• **CONSIGNES**
Présentez sous forme de tableau Markdown, avec les colonnes « N° » et « Ligne », les lignes en commençant par celle qui contient « Task: Click the Status column header » et en terminant par celle qui contient « Action: point(836,235) », sans les lignes vides. Laissez les images de côté dans votre réponse.

• **LIGNES DE DONNÉES**
□ □ □ □ □ □ □

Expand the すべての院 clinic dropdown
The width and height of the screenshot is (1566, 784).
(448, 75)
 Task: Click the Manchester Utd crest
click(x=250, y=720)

□ □ □ □ □ □ □

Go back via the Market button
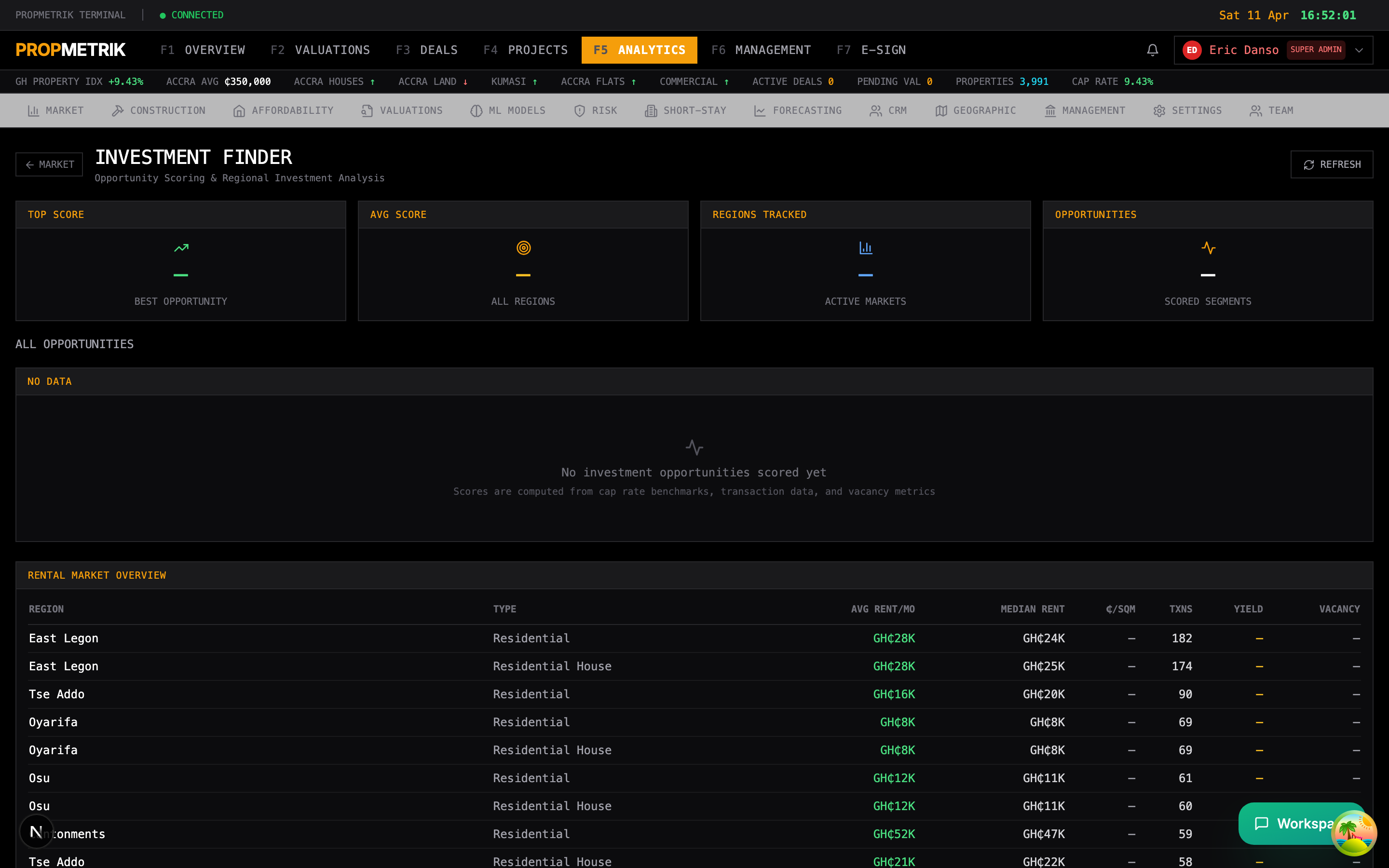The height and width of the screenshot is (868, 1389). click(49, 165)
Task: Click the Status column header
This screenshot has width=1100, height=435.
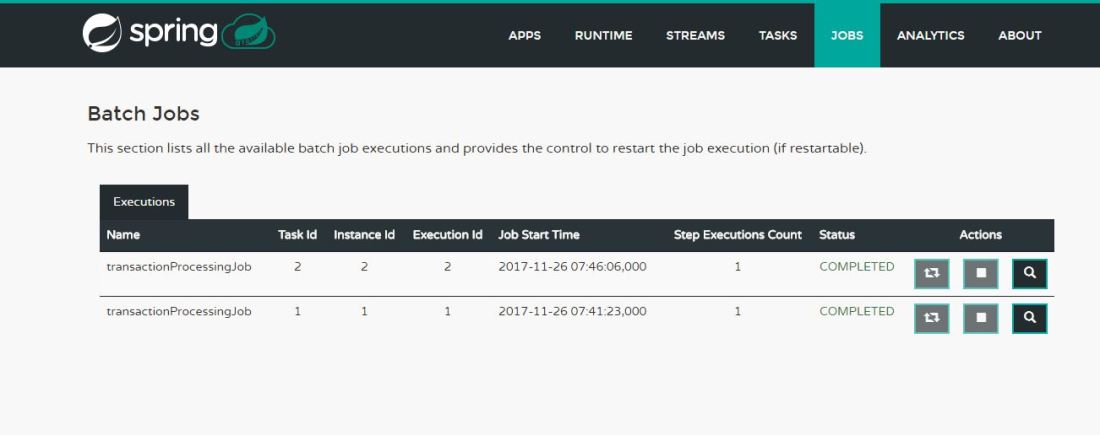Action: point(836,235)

□ □ □ □ □ □ □

• **RÉPONSE**
| N° | Ligne |
|---|---|
| 1 | Task: Click the Status column header |
| 2 | This screenshot has width=1100, height=435. |
| 3 | Action: point(836,235) |